» **Fragmento**
⁂

También en ellos ocurre lo mismo que con todos los textos. En particular nos podemos aquí centrar en un canon occidental sagrado encabezado por la Biblia. Lo que hemos percibido en ella rompe el prejuicio que entiende al texto sagrado como algo acabado, inamovible y preciso. Cualquier teólogo sabe que esto no es así, al menos en el caso cristiano. Su condición de libros sagrados es fruto de una elección de los hombres, que deciden leer en ellos un fondo para el hablar del mundo.
El que yo diga que sean producto de una elección humana ya puede considerarse controvertido por algunos. Pero en ninguna de las características que vamos a atribuirle, que entienden dichos textos como algo tan fluido y débil como el resto de los libros, hay, digamos enérgicamente, una impugnación definitiva de Dios o de la creencia religiosa, o del cristianismo. Dichas características, compartidas por todos, son visualizadas con la nota “fluidez”. Por esto entiendo la propiedad de fijar lo absoluto en términos mudables y relativos. Es lo mismo que la tradición hermenéutica de la exégesis de la Biblia presupone. Es decir, el carácter sagrado de la Biblia no implica su deshumanización. Porque el hombre no puede ser más que el hombre, o sea, no puede aspirar a ser un absoluto en el mundo. El hombre, por su naturaleza, es hermeneuta que se define a sí mismo mediante un rodeo por el mundo de los textos, orales o escritos. La peculiaridad de la literatura sagrada es que en este proceso, el hombre antepone el libro sagrado a los demás libros en su tarea de fijar al hombre.
La Biblia es un riquísimo libro, o libros, llenos de densidad, pero su riqueza es, precisamente, su capacidad de sugerir borradores constantemente impugnables de la divinidad en estrecha relación con lo que el hombre quiere que sea el hombre. Su función principal es, pues, definir redefiniendo y hacer deshaciendo toda noción del Dios que se busca. Esto no es irreverente si entendemos, como la pista cristiana señala, que el hombre es sujeto relativo que busca encontrando siempre, por su debilidad, la noción de medias verdades. El que la Biblia presuponga que existe una gran verdad última sobre la que reposa el cosmos, un fondo del hombre y de la existencia, no puede implicar que las verdades que ofrece sean definitivas, ya que tienen por interlocutor al hombre. Su carácter sagrado alude a la función especial que los hombres le atribuyen, una función definitoria de Dios y del hombre. Como indica el prólogo de Juan, a Dios nadie lo puede conocer, sólo se nos hace accesible por un rodeo por lo humano, mostrando una faz humana.

⁂

» **Conjunto de datos**
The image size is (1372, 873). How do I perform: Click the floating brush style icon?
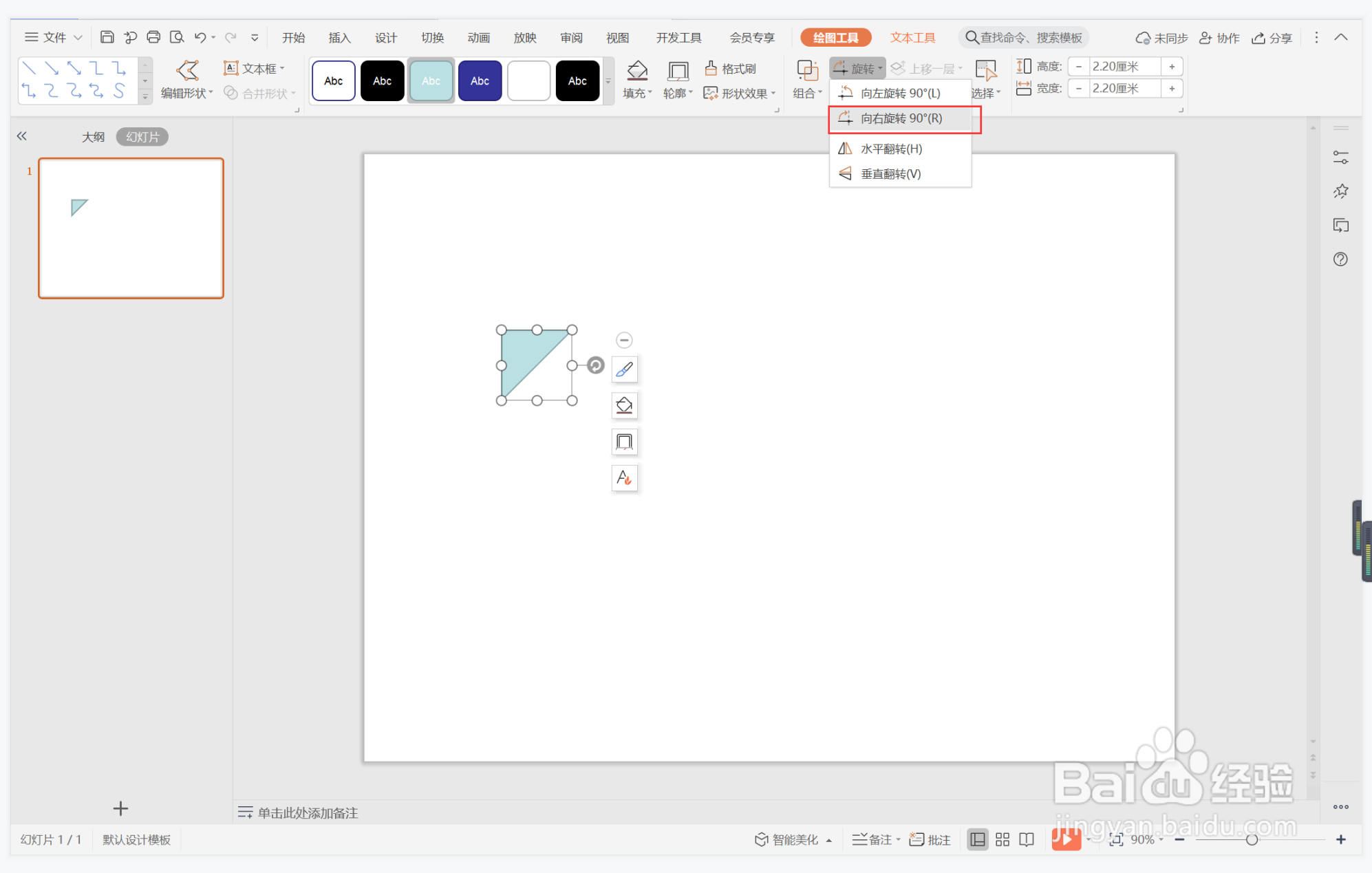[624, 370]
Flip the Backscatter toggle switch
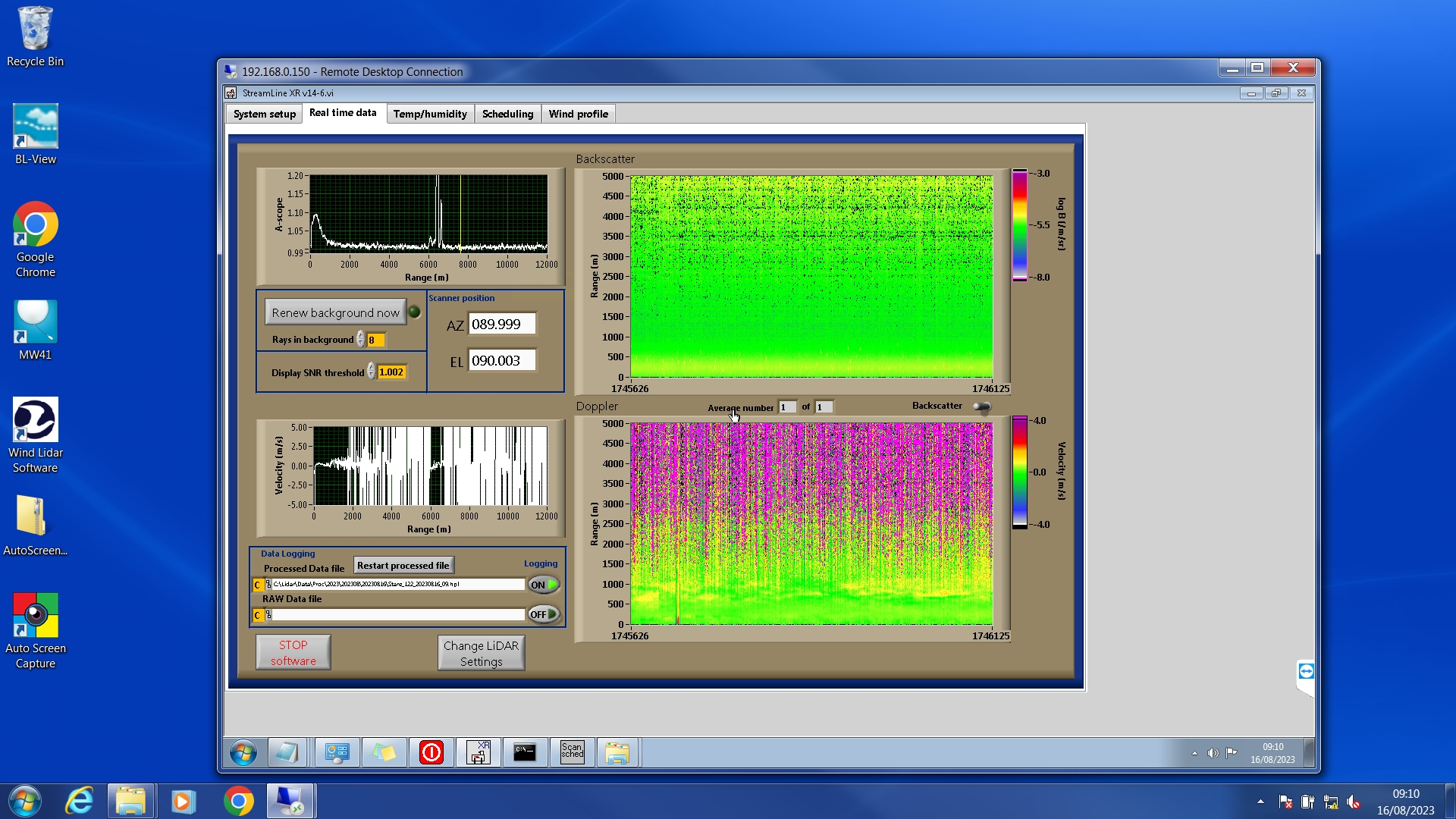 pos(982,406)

⁂

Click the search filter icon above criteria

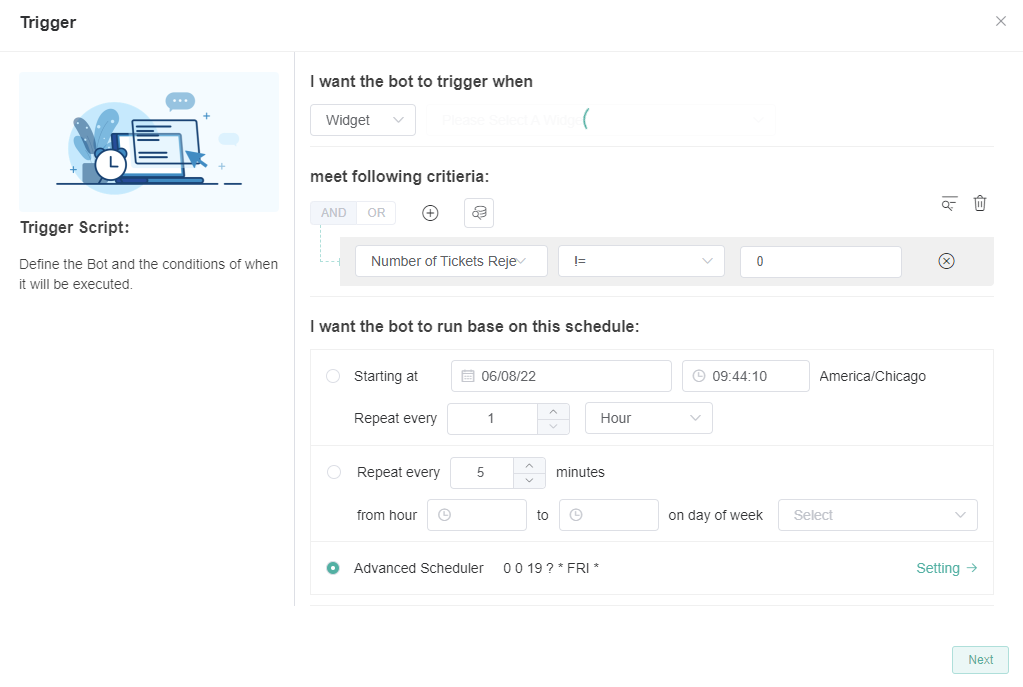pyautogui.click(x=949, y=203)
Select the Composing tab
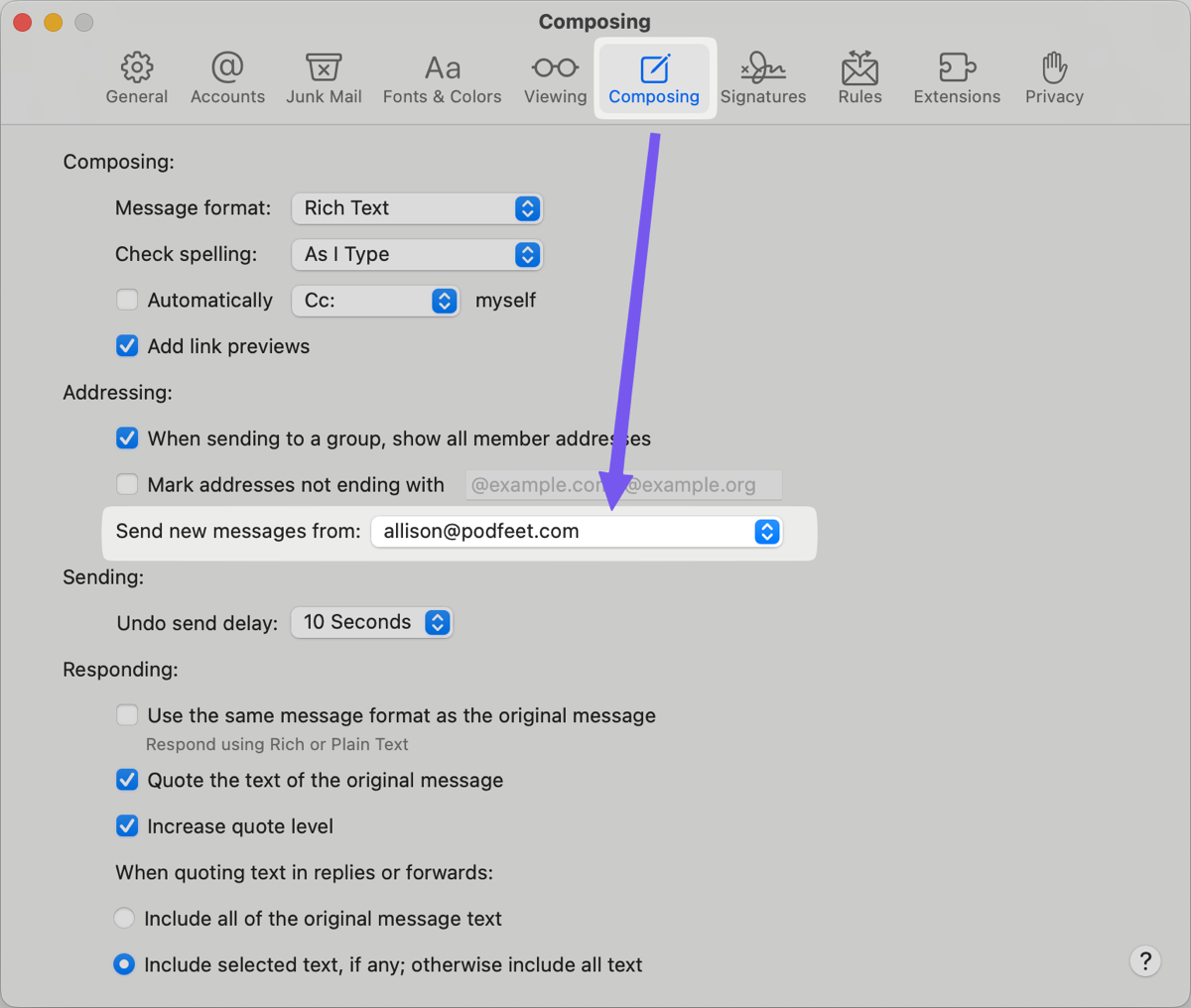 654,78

⁂

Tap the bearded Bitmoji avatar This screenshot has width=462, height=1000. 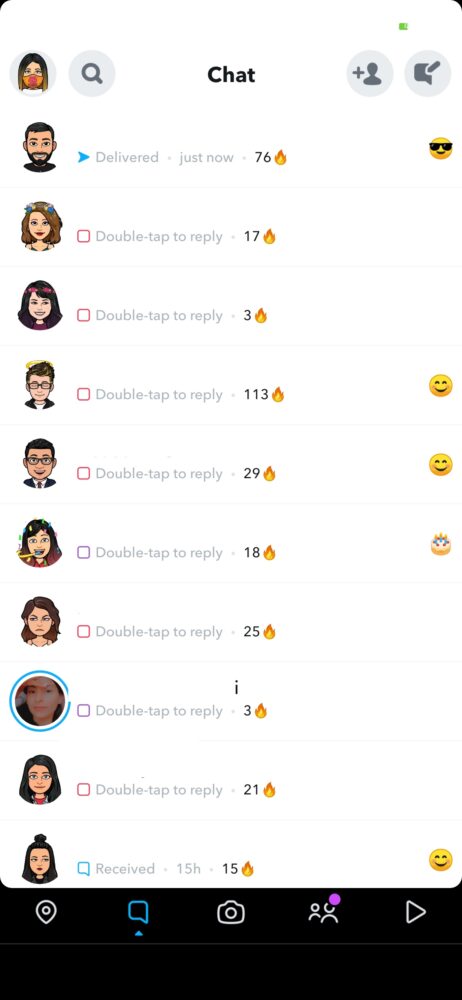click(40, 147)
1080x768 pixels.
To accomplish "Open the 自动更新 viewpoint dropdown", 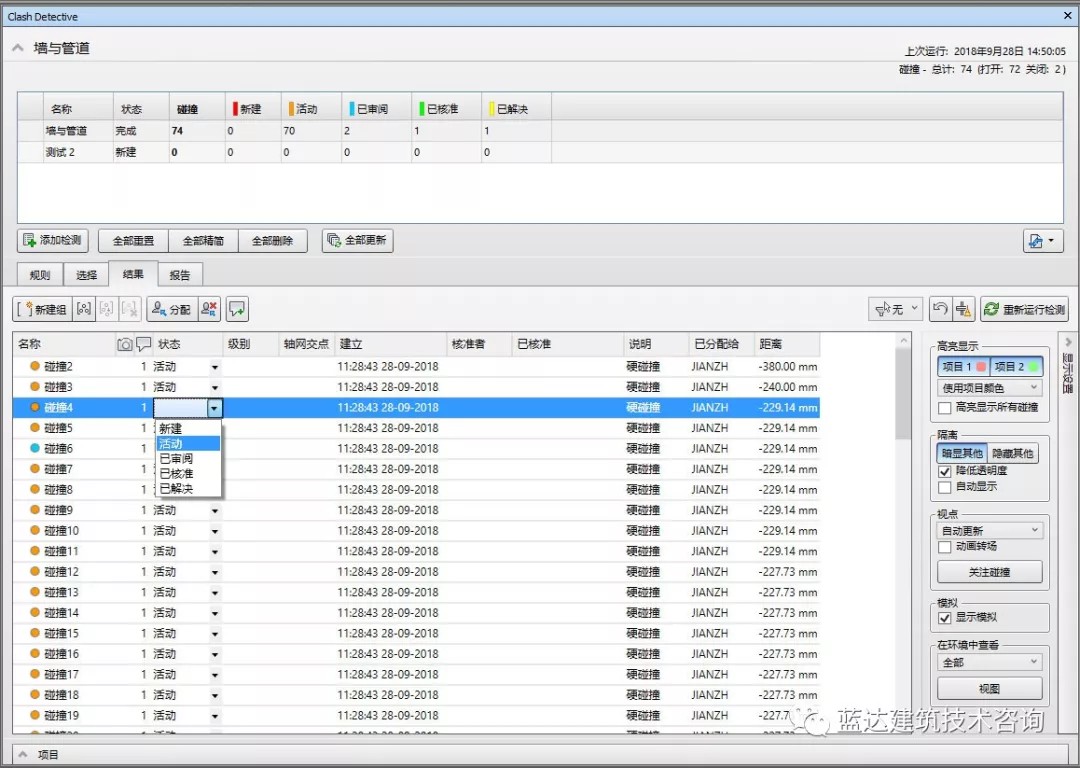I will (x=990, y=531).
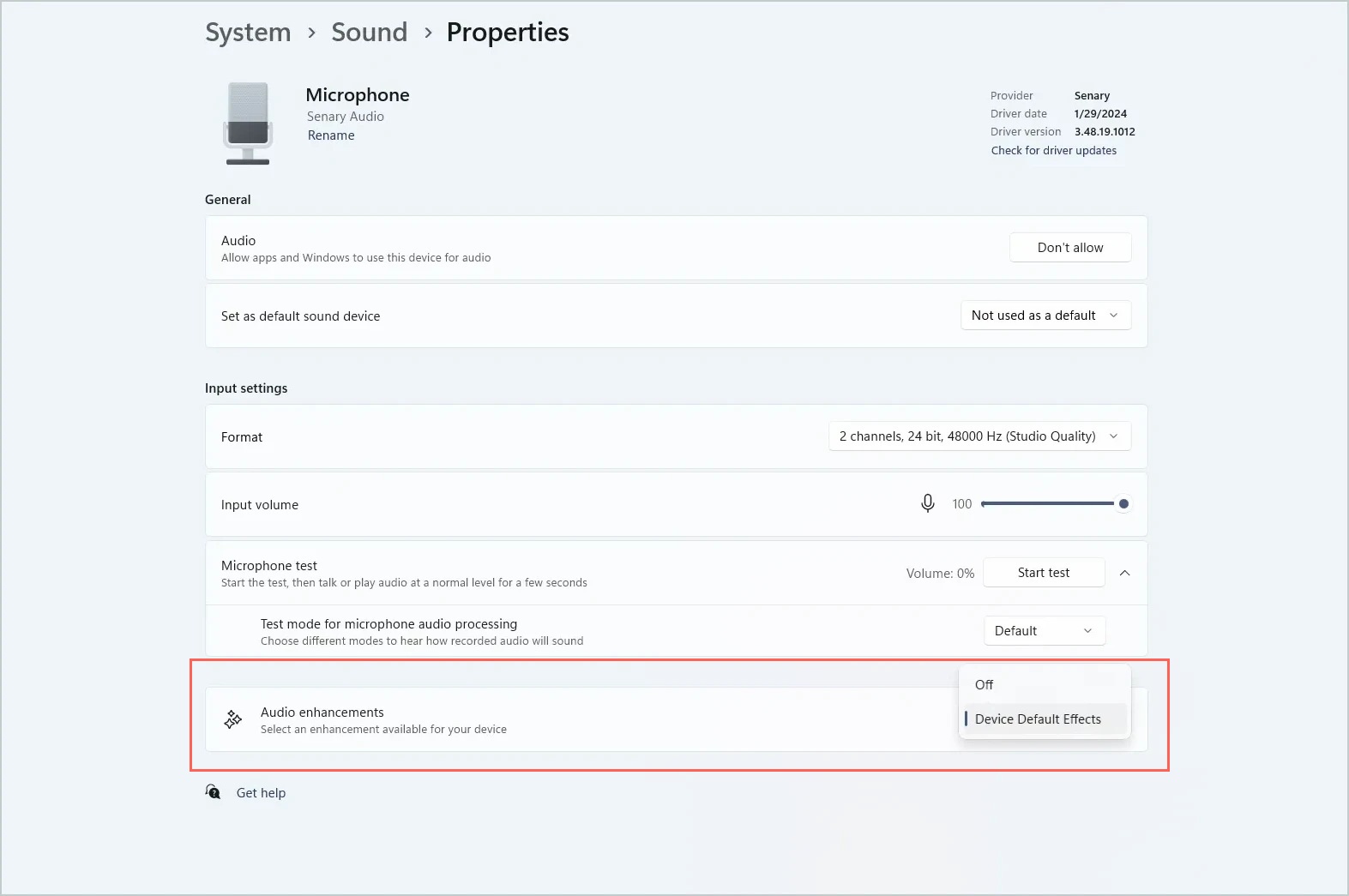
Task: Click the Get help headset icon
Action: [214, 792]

⁂

Escriba la continuación del fragmento sobre el carácter sagrado de la Biblia a partir de su última oración. Para realizar esta tarea no se requieren los datos.

» **Respuesta**
Además hay que señalar en torno a la Biblia su extraordinaria capacidad para hacer pensar y crear verdades señeras. Es, ciertamente y porque los hombres así lo han visto y querido, un libro sagrado que sienta cátedra. Pero sienta cátedra al estilo humano. Hay Dios y hay absoluto en ella, pero al modo humano, ya que es un libro destinado a los hombres y a su vocación. El hombre no puede más que conocer desconociendo, lo que, al igual que los demás libros, hace de la tarea de lectura una búsqueda inagotable y deficiente. En el caso de la Biblia lo que destaca es lo intenso y rico de la búsqueda. Son textos de una extraordinaria sugerencia y capacidad de ir haciendo mediante impugnaciones, es decir, existe una constante negatividad en el tránsito que llamamos Biblia.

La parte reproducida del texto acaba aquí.